Vorige week heeft Diederik de bonen op de akker opgeruimd, die hij had gezaaid voor 'Bean Increase'. Een Europees ‘Citizen science’ project waarin gewone mensen worden ingeschakeld bij een activiteit waarvoor meestal uitsluitend deskundigen worden ingeschakeld. In dit geval het in leven houden van min of meer vergeten rassen van boon, linze, kikkererwt en lupine. Lees hieronder het verhaal van Diederik over zijn bonen-onderzoek.
Bonenrassen testen
Voor het onderzoek mocht ik zes bonenrassen beoordelen op hun geschiktheid voor teelt in Nederland.

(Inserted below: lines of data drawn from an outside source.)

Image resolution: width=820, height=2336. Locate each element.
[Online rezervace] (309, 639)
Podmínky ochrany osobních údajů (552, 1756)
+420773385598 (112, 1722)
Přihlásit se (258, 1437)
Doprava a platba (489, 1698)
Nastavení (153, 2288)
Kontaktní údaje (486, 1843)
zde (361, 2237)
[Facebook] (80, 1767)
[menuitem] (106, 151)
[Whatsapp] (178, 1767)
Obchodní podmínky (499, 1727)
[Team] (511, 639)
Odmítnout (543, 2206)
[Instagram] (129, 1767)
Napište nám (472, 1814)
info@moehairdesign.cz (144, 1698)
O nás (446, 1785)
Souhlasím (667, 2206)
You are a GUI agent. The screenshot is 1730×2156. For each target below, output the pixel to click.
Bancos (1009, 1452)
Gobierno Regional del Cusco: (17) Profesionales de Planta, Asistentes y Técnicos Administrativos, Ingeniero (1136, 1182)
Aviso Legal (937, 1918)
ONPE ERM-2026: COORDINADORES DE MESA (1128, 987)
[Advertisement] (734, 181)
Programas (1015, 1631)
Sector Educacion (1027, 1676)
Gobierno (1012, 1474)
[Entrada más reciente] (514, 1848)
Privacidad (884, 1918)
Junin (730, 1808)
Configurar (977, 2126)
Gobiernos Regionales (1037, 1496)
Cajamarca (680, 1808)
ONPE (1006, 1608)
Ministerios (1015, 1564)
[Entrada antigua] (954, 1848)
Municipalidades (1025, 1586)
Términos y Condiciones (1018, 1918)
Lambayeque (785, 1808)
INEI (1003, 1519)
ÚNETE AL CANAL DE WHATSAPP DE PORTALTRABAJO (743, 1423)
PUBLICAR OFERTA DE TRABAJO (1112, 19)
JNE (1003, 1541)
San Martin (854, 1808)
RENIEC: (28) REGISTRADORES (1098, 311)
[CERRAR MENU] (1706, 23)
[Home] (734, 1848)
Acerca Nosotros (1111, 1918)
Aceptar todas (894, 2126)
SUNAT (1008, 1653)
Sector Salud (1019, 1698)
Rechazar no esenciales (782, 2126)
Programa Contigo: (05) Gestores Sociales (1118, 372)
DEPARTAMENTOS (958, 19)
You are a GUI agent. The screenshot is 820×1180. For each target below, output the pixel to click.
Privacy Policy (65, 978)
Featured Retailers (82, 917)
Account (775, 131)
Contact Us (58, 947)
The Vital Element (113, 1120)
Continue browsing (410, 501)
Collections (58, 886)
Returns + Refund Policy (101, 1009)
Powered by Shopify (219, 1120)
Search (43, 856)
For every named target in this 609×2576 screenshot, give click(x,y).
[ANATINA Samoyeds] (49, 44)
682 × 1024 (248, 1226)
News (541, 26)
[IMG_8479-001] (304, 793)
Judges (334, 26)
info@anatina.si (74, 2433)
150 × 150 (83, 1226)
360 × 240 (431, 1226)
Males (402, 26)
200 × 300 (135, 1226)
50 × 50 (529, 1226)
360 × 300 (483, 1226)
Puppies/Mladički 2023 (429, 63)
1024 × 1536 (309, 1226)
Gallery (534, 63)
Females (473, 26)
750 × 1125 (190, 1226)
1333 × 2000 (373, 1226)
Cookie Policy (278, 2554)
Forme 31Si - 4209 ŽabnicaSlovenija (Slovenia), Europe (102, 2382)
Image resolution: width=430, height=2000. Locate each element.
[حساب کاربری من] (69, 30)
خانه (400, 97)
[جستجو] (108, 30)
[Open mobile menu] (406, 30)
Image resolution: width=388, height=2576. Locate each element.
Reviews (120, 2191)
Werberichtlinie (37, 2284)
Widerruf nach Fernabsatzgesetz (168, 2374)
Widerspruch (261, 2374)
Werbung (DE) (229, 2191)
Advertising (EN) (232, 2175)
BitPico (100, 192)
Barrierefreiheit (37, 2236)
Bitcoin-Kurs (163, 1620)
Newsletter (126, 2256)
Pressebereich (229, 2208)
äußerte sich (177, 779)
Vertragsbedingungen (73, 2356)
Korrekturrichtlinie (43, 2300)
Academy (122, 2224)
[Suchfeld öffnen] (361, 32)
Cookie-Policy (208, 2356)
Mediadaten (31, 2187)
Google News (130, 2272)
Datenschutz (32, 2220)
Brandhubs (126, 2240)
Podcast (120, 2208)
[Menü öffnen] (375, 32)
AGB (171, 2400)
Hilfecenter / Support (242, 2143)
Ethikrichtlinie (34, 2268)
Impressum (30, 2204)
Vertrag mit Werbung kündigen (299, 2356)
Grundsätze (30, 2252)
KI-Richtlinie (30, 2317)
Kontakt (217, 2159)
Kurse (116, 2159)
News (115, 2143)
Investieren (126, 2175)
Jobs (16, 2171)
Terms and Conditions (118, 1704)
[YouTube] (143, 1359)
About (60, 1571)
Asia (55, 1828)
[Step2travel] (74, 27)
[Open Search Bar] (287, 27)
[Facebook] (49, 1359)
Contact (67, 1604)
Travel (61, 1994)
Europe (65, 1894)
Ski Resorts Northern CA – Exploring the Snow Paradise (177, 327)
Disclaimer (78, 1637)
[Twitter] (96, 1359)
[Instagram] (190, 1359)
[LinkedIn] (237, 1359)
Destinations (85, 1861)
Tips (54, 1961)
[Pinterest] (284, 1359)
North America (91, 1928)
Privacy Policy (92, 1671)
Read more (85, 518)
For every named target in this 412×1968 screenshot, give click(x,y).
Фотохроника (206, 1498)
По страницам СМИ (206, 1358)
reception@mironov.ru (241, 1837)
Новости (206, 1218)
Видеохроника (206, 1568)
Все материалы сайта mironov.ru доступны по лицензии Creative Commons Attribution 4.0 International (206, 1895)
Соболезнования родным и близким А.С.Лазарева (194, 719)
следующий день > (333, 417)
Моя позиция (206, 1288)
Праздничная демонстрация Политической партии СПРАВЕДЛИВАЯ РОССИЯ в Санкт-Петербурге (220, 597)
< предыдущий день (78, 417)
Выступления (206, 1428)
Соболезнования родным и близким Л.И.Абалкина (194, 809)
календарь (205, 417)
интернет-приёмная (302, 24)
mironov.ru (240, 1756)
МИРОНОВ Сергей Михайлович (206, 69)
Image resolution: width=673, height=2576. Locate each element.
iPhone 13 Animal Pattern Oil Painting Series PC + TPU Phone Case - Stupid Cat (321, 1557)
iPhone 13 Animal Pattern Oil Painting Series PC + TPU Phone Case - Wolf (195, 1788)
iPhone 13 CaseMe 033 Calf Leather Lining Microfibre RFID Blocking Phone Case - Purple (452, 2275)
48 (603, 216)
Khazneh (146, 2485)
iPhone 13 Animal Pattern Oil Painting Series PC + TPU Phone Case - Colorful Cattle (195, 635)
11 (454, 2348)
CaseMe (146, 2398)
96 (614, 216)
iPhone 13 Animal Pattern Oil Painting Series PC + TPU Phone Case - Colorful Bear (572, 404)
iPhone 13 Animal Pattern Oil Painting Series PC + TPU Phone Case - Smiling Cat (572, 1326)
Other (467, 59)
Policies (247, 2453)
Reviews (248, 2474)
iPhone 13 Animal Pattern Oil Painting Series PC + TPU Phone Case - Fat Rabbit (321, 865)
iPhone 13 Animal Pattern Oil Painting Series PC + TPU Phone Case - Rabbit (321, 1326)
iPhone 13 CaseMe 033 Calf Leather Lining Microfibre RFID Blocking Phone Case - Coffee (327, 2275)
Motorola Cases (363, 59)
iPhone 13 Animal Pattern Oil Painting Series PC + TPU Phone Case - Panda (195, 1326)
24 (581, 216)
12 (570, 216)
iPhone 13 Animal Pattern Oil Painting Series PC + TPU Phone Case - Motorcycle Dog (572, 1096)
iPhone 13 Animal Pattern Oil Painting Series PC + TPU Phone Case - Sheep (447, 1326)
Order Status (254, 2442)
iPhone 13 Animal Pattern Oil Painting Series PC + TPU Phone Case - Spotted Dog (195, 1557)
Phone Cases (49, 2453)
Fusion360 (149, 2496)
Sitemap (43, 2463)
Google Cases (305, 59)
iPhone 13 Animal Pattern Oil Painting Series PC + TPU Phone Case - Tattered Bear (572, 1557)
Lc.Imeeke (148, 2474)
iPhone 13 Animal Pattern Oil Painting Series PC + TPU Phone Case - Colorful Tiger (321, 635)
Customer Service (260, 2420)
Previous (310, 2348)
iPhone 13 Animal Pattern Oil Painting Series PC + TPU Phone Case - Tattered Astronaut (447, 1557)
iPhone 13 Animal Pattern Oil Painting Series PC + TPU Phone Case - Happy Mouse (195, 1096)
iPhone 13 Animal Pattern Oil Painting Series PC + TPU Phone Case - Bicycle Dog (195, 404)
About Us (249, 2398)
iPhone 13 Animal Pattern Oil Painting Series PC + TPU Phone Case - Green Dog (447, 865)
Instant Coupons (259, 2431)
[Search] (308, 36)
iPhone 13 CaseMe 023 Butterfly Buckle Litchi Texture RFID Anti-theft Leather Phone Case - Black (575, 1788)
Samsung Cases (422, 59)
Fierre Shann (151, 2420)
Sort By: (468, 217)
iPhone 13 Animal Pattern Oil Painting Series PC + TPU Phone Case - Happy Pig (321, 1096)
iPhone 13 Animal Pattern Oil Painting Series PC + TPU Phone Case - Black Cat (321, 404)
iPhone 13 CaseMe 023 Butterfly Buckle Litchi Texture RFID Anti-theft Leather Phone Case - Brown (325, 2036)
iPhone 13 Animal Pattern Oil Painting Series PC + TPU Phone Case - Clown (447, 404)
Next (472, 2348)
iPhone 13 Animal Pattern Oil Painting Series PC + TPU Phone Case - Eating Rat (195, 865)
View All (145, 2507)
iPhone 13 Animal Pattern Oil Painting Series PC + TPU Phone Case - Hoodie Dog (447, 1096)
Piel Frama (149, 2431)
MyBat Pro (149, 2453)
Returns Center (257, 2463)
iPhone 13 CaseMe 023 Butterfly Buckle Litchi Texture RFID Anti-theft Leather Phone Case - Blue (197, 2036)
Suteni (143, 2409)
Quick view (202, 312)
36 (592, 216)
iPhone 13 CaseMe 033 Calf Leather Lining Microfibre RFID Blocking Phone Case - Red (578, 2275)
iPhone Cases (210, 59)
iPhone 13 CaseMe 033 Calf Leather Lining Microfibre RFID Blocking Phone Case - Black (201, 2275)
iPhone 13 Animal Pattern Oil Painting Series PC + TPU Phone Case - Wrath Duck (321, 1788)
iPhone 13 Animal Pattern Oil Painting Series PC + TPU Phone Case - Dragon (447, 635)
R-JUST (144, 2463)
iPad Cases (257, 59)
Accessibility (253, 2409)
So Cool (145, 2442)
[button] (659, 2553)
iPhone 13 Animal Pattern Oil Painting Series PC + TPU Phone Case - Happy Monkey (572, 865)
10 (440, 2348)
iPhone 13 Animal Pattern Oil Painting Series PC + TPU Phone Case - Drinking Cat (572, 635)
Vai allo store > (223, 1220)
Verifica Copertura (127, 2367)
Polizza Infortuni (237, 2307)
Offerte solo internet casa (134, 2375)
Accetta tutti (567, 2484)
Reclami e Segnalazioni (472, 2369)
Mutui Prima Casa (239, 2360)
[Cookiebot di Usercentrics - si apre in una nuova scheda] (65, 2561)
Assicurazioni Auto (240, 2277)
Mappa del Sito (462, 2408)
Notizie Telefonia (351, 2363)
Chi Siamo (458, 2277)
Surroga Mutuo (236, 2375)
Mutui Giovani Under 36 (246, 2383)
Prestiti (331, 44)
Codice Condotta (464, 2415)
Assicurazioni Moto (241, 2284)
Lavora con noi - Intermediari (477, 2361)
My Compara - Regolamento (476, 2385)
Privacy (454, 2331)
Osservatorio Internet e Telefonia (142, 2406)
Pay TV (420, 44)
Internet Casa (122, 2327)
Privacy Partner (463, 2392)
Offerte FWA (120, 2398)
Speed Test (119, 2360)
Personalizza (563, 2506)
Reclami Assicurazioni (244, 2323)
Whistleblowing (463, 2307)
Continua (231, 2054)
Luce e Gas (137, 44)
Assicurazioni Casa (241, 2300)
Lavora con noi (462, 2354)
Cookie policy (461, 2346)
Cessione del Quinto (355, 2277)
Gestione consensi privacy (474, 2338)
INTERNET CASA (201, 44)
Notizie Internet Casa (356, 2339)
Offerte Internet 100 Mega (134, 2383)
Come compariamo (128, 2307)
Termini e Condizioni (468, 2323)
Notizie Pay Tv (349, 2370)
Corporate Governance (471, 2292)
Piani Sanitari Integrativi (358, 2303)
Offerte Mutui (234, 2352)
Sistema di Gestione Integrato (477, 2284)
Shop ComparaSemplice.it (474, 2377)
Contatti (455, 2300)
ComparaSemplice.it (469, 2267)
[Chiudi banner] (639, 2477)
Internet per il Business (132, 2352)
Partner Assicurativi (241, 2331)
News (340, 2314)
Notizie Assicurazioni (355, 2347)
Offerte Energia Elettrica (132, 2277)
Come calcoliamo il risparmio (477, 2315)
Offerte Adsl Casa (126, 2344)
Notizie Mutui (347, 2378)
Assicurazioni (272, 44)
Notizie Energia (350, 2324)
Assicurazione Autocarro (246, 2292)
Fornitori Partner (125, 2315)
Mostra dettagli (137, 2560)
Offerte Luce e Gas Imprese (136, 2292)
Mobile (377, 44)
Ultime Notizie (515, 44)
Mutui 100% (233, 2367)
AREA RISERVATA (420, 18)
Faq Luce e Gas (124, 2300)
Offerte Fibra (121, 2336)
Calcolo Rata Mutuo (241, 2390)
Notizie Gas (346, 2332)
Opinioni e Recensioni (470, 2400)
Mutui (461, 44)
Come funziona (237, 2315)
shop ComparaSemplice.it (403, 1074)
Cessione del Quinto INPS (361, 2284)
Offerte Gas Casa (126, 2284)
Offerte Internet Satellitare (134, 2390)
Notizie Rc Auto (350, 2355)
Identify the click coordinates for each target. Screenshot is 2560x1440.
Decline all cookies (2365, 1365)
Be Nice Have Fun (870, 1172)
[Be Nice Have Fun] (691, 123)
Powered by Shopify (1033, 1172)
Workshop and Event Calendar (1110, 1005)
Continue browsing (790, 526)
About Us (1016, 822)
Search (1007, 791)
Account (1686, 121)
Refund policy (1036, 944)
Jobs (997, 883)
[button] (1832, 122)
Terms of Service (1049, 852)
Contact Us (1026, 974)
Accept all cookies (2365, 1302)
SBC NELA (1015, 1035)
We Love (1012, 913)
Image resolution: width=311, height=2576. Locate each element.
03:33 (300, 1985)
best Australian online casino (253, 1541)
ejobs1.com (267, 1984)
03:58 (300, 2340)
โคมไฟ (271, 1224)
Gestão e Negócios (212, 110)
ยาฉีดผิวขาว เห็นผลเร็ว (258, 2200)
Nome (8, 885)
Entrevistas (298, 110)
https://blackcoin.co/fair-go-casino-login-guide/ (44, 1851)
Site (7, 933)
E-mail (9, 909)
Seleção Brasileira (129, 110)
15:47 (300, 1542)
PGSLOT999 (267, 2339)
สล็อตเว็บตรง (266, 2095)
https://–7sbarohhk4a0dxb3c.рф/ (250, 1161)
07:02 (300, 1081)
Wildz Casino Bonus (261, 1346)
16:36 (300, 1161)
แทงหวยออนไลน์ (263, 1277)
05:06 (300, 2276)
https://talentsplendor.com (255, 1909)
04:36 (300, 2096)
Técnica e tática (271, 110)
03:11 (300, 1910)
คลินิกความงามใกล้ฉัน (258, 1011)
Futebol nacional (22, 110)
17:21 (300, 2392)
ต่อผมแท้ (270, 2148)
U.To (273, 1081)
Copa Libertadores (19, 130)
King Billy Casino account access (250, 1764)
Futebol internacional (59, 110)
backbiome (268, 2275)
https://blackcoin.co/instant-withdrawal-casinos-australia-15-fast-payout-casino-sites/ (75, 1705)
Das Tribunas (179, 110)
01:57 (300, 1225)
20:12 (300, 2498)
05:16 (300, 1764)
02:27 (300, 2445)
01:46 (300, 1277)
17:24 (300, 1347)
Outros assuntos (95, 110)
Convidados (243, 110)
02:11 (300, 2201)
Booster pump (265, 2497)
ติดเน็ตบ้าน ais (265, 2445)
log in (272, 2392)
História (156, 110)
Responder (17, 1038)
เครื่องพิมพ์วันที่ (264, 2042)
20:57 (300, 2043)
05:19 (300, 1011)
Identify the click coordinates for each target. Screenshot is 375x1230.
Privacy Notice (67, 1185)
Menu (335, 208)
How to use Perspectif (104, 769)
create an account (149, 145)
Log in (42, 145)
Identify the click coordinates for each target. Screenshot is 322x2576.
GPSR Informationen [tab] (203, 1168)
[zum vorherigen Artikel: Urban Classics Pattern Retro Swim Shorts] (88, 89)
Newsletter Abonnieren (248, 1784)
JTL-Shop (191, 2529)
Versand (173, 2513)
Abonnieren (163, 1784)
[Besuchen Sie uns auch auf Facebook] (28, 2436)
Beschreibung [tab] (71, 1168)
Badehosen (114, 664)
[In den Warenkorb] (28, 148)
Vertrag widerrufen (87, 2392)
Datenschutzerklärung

Eén van de zes rassen begon pas halverwege augustus te bloeien en leverde eind september een zeer magere opbrengst. De andere vijf waren netjes in juli al in bloei en eind augustus oogstrijp. Hiervan gaf één vrijwel geen opbrengst vanwege slakkenvraat. De rest gaf aardig wat mooie bonen. Deze zagen er zo verleidelijk uit, dat de ordedienst van de Heimanshof ze moest beschermen.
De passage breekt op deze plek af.